The fs.watch API is not 100% consistent across platforms, and is unavailable in some situations.

The recursive option is only supported on OS X and Windows.

Luckily(?) for you, this is good enough to get started. You will still need to signal to the browser when a change is detected, and for that you can use Socket.io.

npm install socket.io socket.io-client

The code is straight forward: watch the working directory for changes and emit an event with Socket.io.

var fs = require('fs');
var io = require('socket.io')(http);
fs.watch(__dirname, { recursive:true }, function () {
  io.emit('file-change-event');
});

The Socket.io server can be started various ways. Here it is given the HTTP server from the previous step.

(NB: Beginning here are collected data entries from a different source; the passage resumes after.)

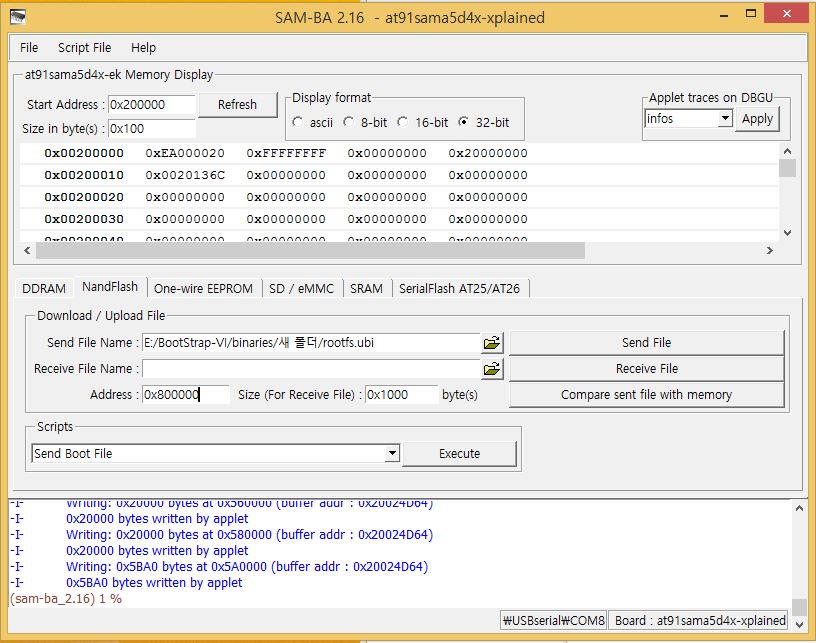The height and width of the screenshot is (643, 816).
Task: Click the Start Address input field
Action: click(150, 105)
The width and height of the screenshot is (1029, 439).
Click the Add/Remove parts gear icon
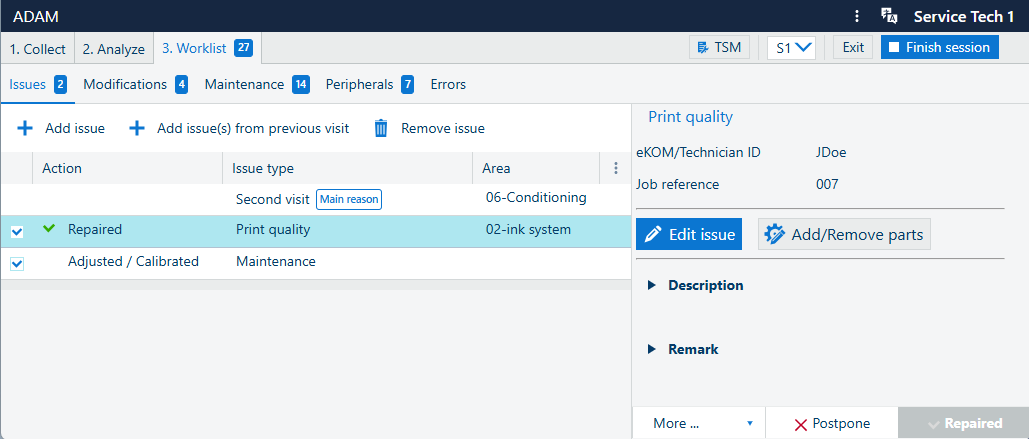coord(774,235)
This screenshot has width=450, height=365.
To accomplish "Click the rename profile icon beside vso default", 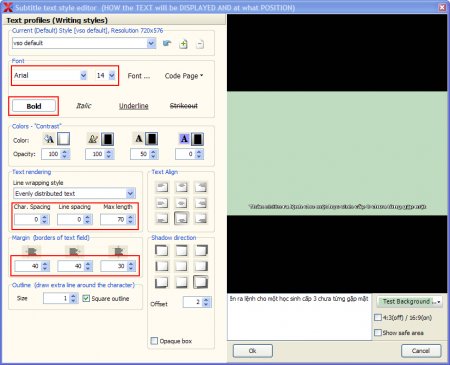I will click(167, 43).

Finally, a puzzle to solve. Something needs to listen for the file-change-event emitted by the server. Upon receiving the event, the page also needs refreshed. So it makes sense to put the "listening code" on the webpage itself.

For obviously obvious reasons, you don't want to add the javascript to every page you fiddle with. Better to have the server inject it automatically for you!

So what is this "listening code" that needs to be on every HTML page?

<script src="/node_modules/socket.io-client/dist/socket.io.js"></script>
<script>
  var socket = io();
  socket.on("file-change-event", function () {
    window.location.reload();
  });
</script>

The snippet above includes the client library that we installed with NPM earlier. It creates a new Socket.io client, and upon receiving the file-change-event from the server, reloads the page.

Now you need to serve that snippet of javascript along with every HTML page. Back to Express.

Write a GET handler that intercepts requests for HTML pages and appends the "listening code" to the page.

app.get('/index.html', function (_, res) {
  fs.readFile(__dirname + '/index.html', function (_, data) {
    res.send(data
    + '<script src="/node_modules/socket.io-client/dist/socket.io.js"></script>'
    + '<script>'
    + '  var socket = io();'
    + '  socket.on("file-change-event", function () {'
    + '    window.location.reload();'
    + '  });'
    + '</script>'
    );
  });
});

That solves the problem for the index.html page, but what about the rest of the HTML pages? Instead of hard-coding the path, you can use a regular expression to intercept requests for HTML pages and directories.

When a request ends in a slash, take care to append index.html to the requested path.

Change:

app.get('/index.html', function (_, res) {
  fs.readFile(__dirname + '/index.html', function (_, data) {
    //...
  });
});

to:

app.get([/\/$/, /.*\.html$/], function (req, res) {
  var filename = __dirname + req.path;
  filename += filename.endsWith('/')? 'index.html': '';
  fs.readFile(filename, function (_, data) {
    //...
  });
});

Final result, copy+paste and start hacking

Now, putting it all together!

var express = require('express');
var app = express();
app.get([/\/$/, /.*\.html$/], function (req, res) {
  var filename = __dirname + req.path;
  filename += filename.endsWith('/')? 'index.html': '';
  fs.readFile(filename, function (_, data) {
    res.send(data
    + '&lt;script src="/node_modules/socket.io-client/dist/socket.io.js"&gt;&lt;/script&gt;'
    + '&lt;script&gt;'
    + '  var socket = io();'
    + '  socket.on("file-change-event", function () {'
    + '    window.location.reload();'
    + '  });'
    + '&lt;/script&gt;'
    );
  });
});
app.use(express.static(__dirname));

var http = require('http').Server(app);
http.listen(8080);

var fs = require('fs');
var io = require('socket.io')(http);
fs.watch(__dirname, { recursive:true }, function () {
  io.emit('file-change-event');
});

That's it!

Start the server with node server.js, go to https://localhost:8080 in your browser, and take a good look at your yellow page. Open up the css file you created earlier, and change yellow to orange. Save, but don't refresh your page. Just observe. The page will automatically update.